Problèmes en cascade

Lorsqu’un tournage est repoussé, plutôt qu’interrompu, c’est plus simple. La machinerie de la production n’est pas encore mise en marche, les engagements sont encore gérables. Mais même là, cela peut rapidement s’avérer coûteux, surtout pour les budgets importants.

C’est ce que sont en train de découvrir le réalisateur Markus Fischer et la productrice Judith Lichtneckert (Snakefilm) avec le projet « Die schwarze Spinne », un film d’époque dont le tournage devait commencer le 18 mai. Comme cette production suisse dotée d’un budget de 4,5 millions de francs doit être tournée principalement en Hongrie, le duo attend impatiemment la réouverture des frontières. Or le temps presse, parce que les espaces en studio réservés près de Budapest ne sont disponibles que pour une durée limitée.

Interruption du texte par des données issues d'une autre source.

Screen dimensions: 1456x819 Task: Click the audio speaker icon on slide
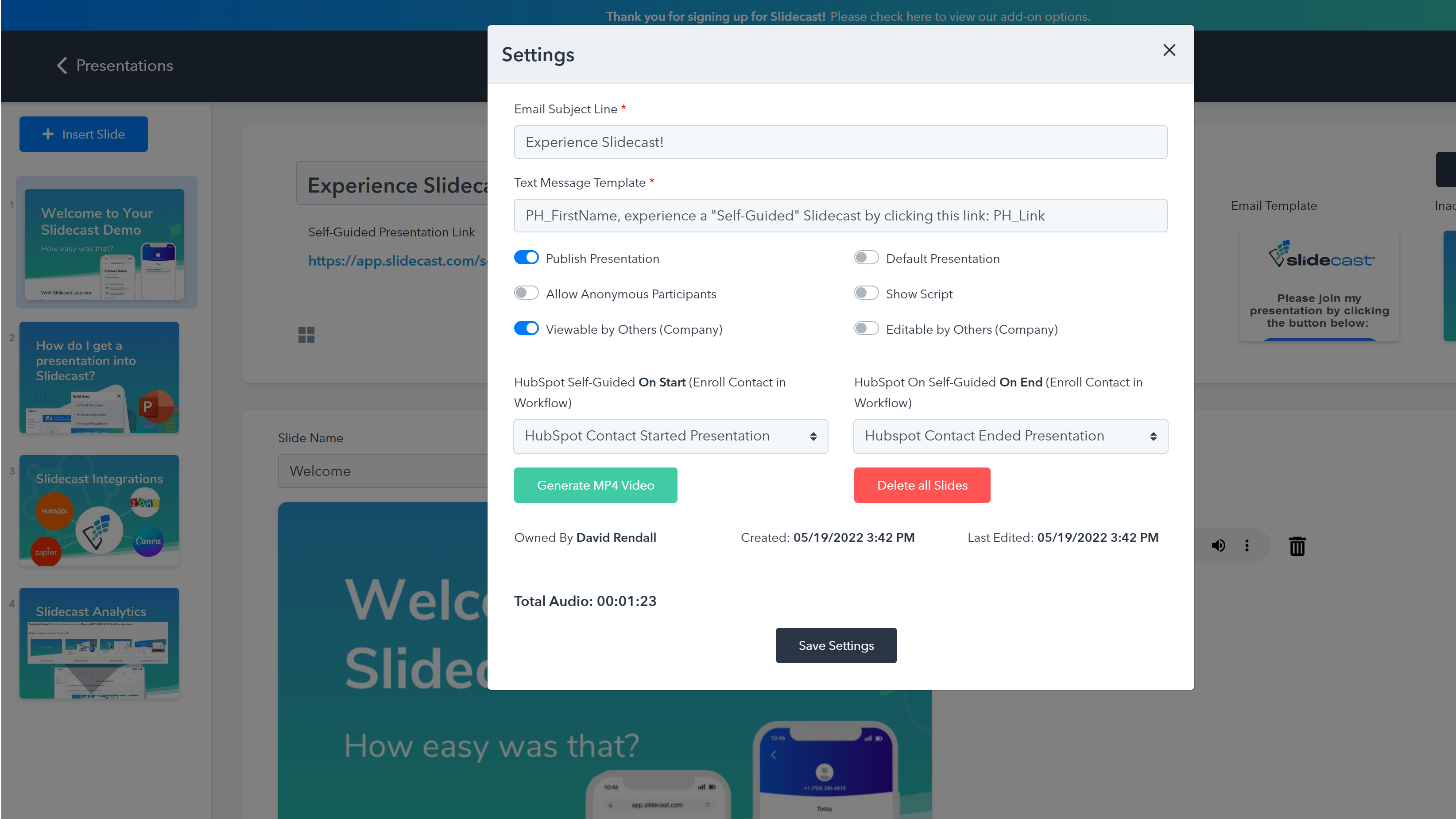tap(1218, 545)
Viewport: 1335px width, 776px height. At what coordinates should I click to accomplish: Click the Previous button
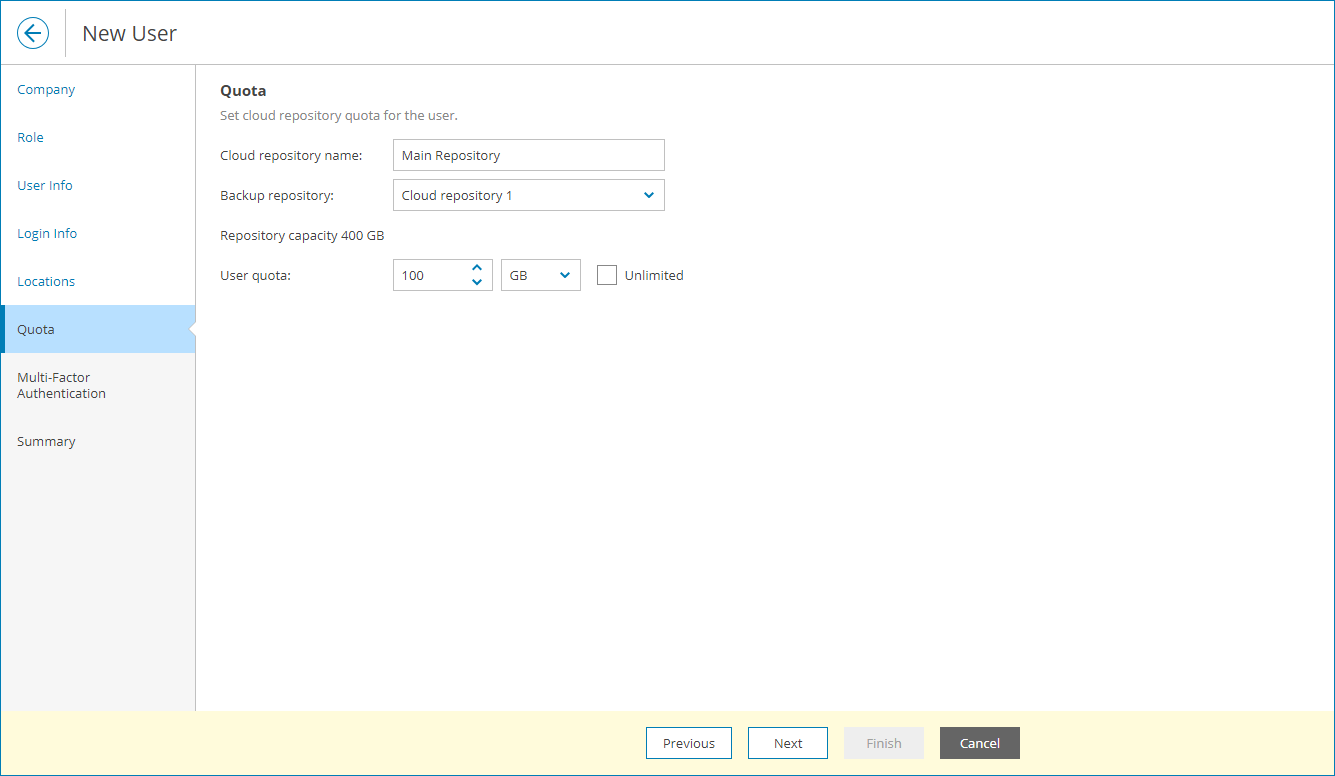pyautogui.click(x=688, y=743)
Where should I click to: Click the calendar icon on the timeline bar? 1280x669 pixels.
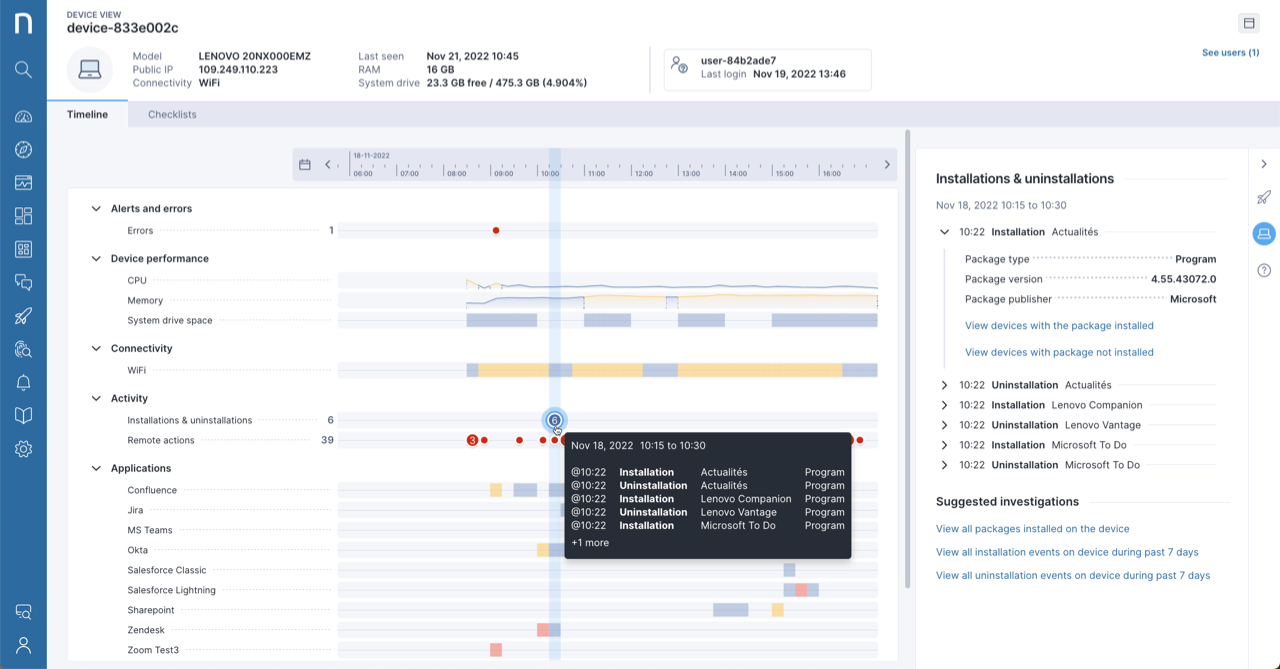305,165
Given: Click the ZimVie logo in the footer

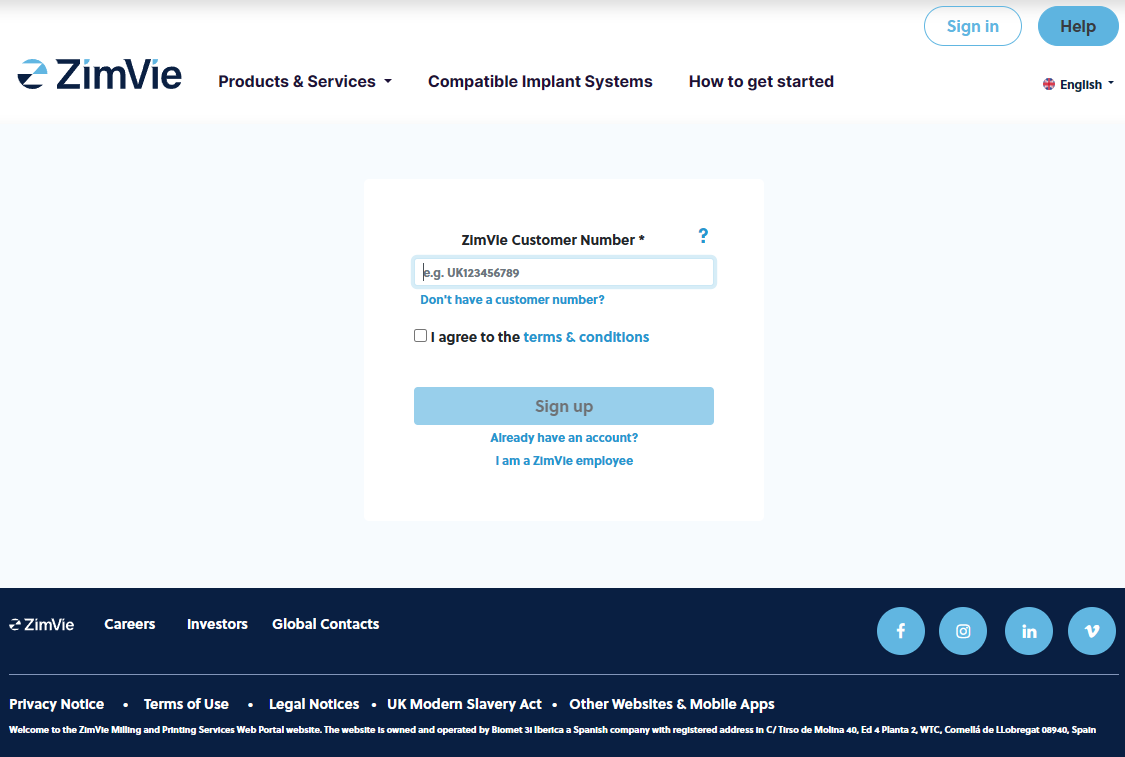Looking at the screenshot, I should pos(42,624).
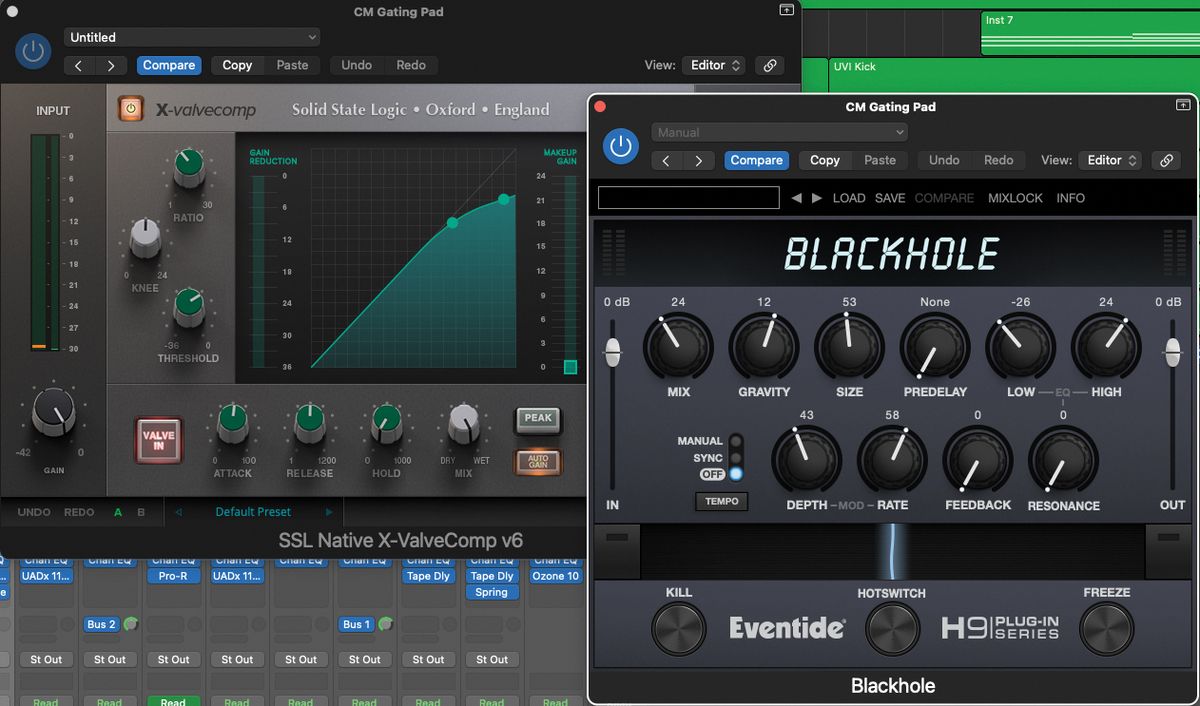Viewport: 1200px width, 706px height.
Task: Click the TEMPO button on Blackhole
Action: 721,501
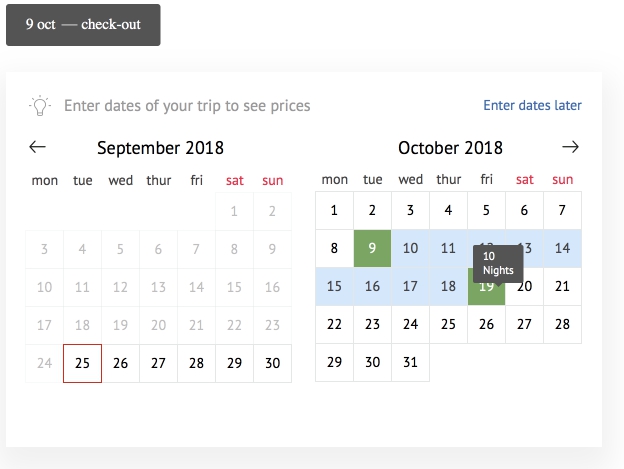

Pourquoi ce film au sujet suisse va-t-il être tourné à Budapest et pas dans l’Emmental ? C’était bien l’idée au départ – mais comme le Canton de Berne a refusé de soutenir le projet (contrairement à l’OFC, la Zürcher Filmstiftung et la SSR), il n’a pas été financièrement possible d’envisager la construction d’un village médiéval du XIIIe siècle dans l’Emmental. La production a finalement trouvé à Budapest un studio en possession d’un village de ce type, construit à l’origine pour une série Netflix anglaise. Snakefilm collabore avec Laokoon Film, une entreprise de production hongroise qui gère une partie de l’équipe. Les principaux·ales acteur·trice·s et les collabora- teur·trice·s artistiques sont Suisses.

 

L'automne ou 2021?

En attendant le tournage, les contrats ont été suspendus, et Snakefilm a fait une demande de chômage partiel. La Confédération a octroyé un crédit Covid-19 transitoire à l’entreprise, qui a aussi fait une demande de financement complémentaire pour couvrir les coûts supplémentaires occasionnés par les acomptes payés, les frais de réservation de studios, les frais de préproduction en Hongrie ainsi que pour les heures de travail déjà fournies par les membres de l’équipe. Le report entraînera aussi probablement un changement de studio en Hongrie, et donc des chantiers qui n’étaient pas prévus à l’origine, ce qui montera les coûts supplémentaires à 450'000 euros (estimation actuelle). La chance dans la malchance est que le projet ait été surpris par la crise sanitaire alors qu’il n’était encore qu’en phase préparatoire.

S’il devait s’avérer impossible de procéder au tournage cette année, il faudrait tout repousser au printemps 2021. Ce serait le scénario du pire : comme plusieurs acteur·trice·s et membres de l’équipe ont déjà des engagements, cela entraînerait probablement une redistribution.

«C’est un jeu de devinettes», déplore Markus Fischer. Le film est financé, tout le monde est prêt et voudrait se mettre au travail – la grosse question, c’est quand.